— Instructions to follow —
Within the records below, reproduce without change the lines from the line that has "Contact (1330, 515)" through the line that has "Prop 65 Warning (917, 690)", and only those.

[Opening Input for this task section]

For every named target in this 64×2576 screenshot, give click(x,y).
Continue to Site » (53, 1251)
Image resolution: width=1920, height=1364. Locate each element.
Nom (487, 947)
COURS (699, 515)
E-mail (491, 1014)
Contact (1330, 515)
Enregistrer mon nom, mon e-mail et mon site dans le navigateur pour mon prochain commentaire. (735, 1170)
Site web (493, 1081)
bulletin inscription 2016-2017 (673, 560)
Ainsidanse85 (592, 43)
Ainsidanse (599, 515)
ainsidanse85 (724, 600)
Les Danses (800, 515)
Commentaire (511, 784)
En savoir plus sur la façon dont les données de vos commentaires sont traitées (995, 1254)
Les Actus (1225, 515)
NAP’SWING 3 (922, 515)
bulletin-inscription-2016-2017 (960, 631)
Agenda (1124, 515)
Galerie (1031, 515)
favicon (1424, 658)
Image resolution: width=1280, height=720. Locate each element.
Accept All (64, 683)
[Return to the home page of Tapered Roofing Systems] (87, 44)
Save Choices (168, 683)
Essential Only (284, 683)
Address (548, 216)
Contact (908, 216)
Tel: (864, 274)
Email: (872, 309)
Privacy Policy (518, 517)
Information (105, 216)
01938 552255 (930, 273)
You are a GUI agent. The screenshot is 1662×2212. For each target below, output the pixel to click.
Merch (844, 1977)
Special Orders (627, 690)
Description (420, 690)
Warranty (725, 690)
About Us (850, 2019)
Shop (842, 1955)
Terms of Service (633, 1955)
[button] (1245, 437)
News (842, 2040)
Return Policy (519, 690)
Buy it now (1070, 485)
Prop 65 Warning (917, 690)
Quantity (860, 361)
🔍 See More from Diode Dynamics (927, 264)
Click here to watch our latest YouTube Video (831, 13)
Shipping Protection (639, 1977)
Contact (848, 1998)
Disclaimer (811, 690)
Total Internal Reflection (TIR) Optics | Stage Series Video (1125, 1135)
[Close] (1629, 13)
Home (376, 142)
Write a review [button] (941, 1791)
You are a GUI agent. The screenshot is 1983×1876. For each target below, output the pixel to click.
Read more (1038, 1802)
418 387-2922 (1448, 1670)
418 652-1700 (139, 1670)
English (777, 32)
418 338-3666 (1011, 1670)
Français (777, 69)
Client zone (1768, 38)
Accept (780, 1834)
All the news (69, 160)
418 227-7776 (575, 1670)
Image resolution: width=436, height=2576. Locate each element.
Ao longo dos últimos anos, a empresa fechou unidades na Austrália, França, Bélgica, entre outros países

[Closing Input for this task section]

— Response area —
Contact (1330, 515)
Enregistrer mon nom, mon e-mail et mon site dans le navigateur pour mon prochain commentaire. (735, 1170)
Site web (493, 1081)
bulletin inscription 2016-2017 (673, 560)
Ainsidanse85 (592, 43)
Ainsidanse (599, 515)
ainsidanse85 (724, 600)
Les Danses (800, 515)
Commentaire (511, 784)
En savoir plus sur la façon dont les données de vos commentaires sont traitées (995, 1254)
Les Actus (1225, 515)
NAP’SWING 3 (922, 515)
bulletin-inscription-2016-2017 (960, 631)
Agenda (1124, 515)
Galerie (1031, 515)
favicon (1424, 658)
Image resolution: width=1280, height=720. Locate each element.
Accept All (64, 683)
[Return to the home page of Tapered Roofing Systems] (87, 44)
Save Choices (168, 683)
Essential Only (284, 683)
Address (548, 216)
Contact (908, 216)
Tel: (864, 274)
Email: (872, 309)
Privacy Policy (518, 517)
Information (105, 216)
01938 552255 (930, 273)
You are a GUI agent. The screenshot is 1662×2212. For each target below, output the pixel to click.
Merch (844, 1977)
Special Orders (627, 690)
Description (420, 690)
Warranty (725, 690)
About Us (850, 2019)
Shop (842, 1955)
Terms of Service (633, 1955)
[button] (1245, 437)
News (842, 2040)
Return Policy (519, 690)
Buy it now (1070, 485)
Prop 65 Warning (917, 690)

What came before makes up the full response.